Excerpt from a dataset:
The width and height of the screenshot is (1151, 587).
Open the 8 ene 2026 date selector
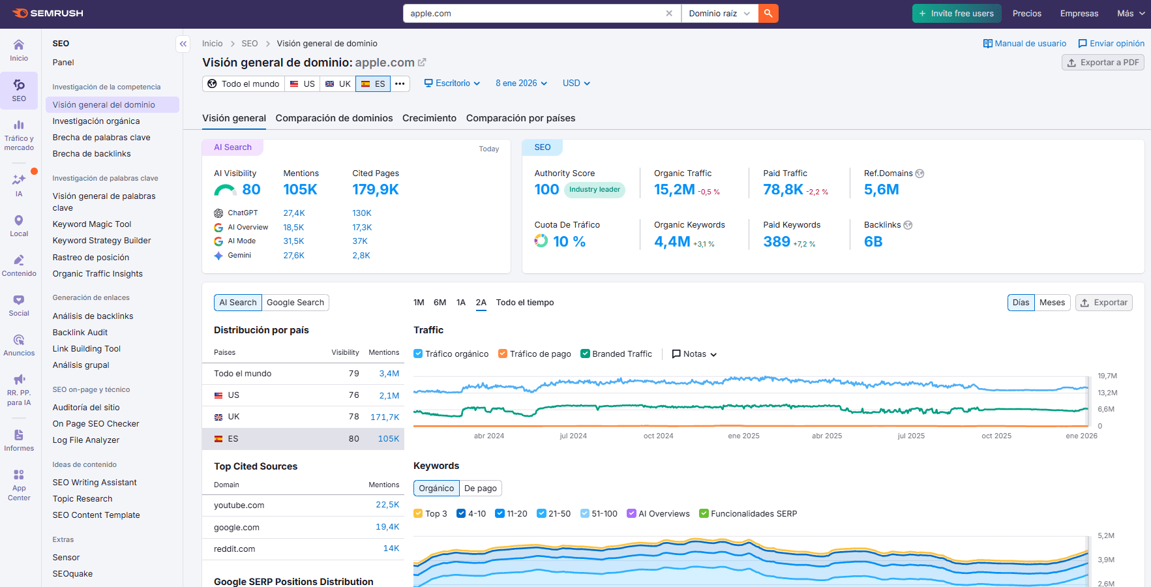pos(520,83)
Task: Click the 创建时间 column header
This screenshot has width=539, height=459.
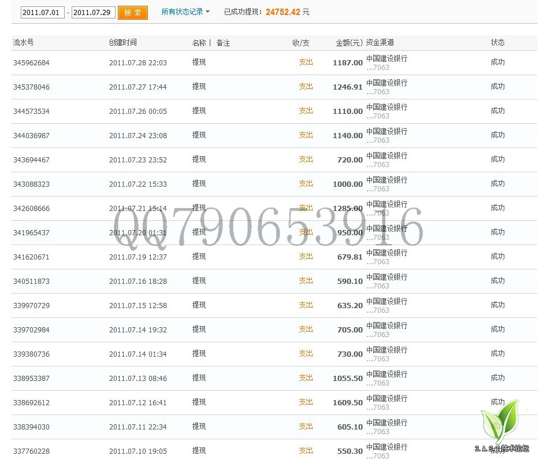Action: tap(122, 43)
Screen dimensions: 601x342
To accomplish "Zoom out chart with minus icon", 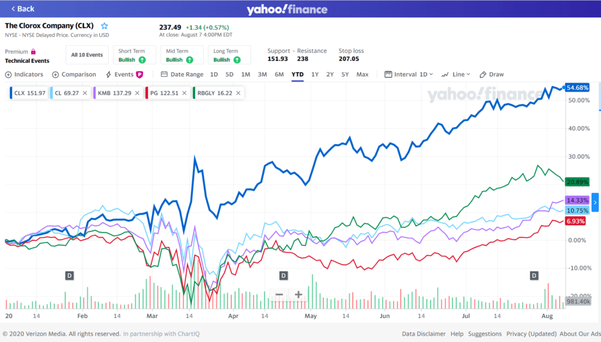I will point(279,295).
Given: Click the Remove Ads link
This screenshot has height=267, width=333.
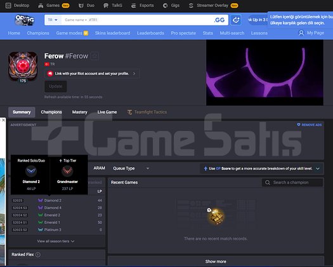Looking at the screenshot, I should tap(310, 125).
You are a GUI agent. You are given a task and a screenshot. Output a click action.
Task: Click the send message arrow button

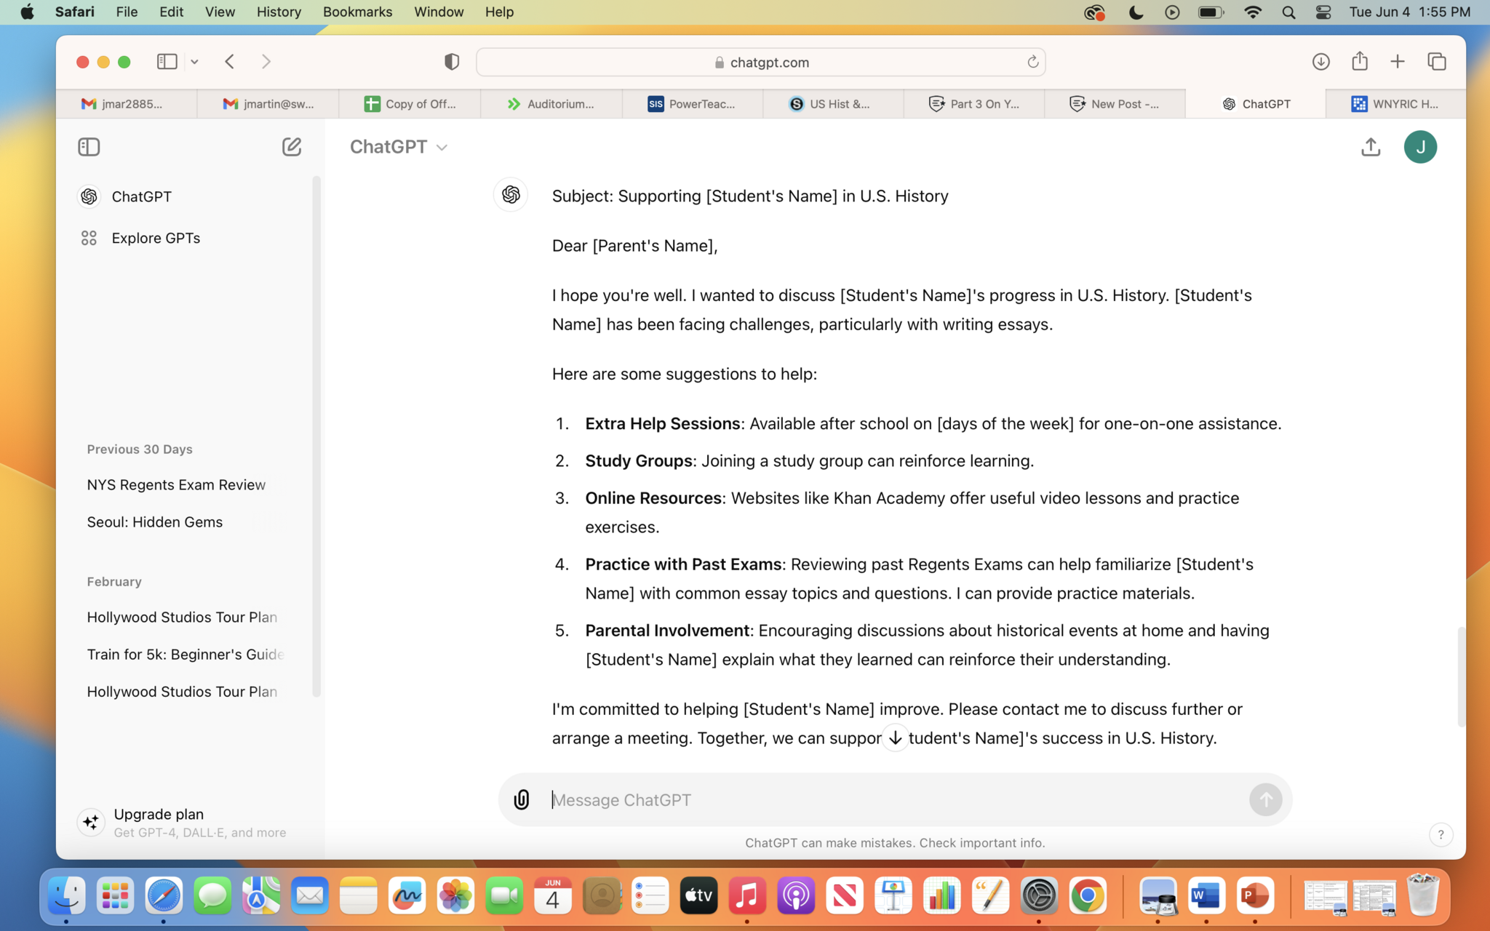1265,799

TASK DETAILS:
Rewrite the data from the line containing "You are a GUI" through the end, replacing "arrow" with "paper plane" and leaving everything else unchanged. Leave the pictures out of your answer.

OUTPUT OF THE EXERCISE:
You are a GUI agent. You are given a task and a screenshot. Output a click action.
Task: Click the send message paper plane button

1265,799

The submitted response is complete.